The article goes on to assure us that the Old Lady "didn't give up without a fight" - that "close to 1.75 lakh copies" were printed at Kandivli, but the 220-odd vehicles which drop off the copies at the vendor depots were incapacitated by the rains. So people like Manisha Koirala, who like their lemon chai with their ToI, didn't get it. We are told that Sachin Tendulkar, however, got his copy. How reassuring to know that.

It isn't often that I get to post something as phenomenally comment-worthy as this, but I am speechless right now. Does this paper have half a clue about what's happened in the city? It's own other pages are filled with reports about people dying as they waited inside their cars; people dying in landslides; people taking shelter in other people's 10x10 tenements; over a thousand buffaloes and thousands of shackled goats being left behind to die. People have been calling and smsing and emailing each other frantically for news of their loved ones. People have spent the night on the roofs of buses and on the streets.

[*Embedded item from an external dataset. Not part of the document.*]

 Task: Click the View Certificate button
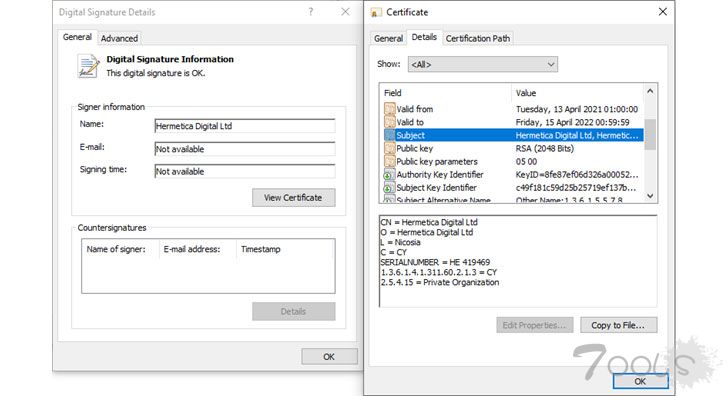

And yet the ToI devotes half a page to sound-bytes about people who didn't realise what was happening until they didn't get their ToI with their morning cuppa. Yeah, right.

Dilip D'Souza adds in comments:
I certainly wasn't able to tell that the city was marooned by simply looking out my window. I needed the Times to come by the next day to find out. Besides, I was very glad to be informed that Sachin T got his copy of the paper. I had spent all day worrying about this, wondering how he would find out that the city was marooned.

Exactly. Rashmi Bansal, though, suggests that the dazzling display of idiocy was not restricted to just the TOI. According to her, Airtel did splendidly well too.
SMS from Airtel: Stuck in the rain? (half of Bombay is , today!). Dial 501 for information on the nearest coffee shop.

As Rashmi herself put it, "would it kill them to provide some useful info instead. Like which train lines are down, when the water is expected to recede etc etc etc?"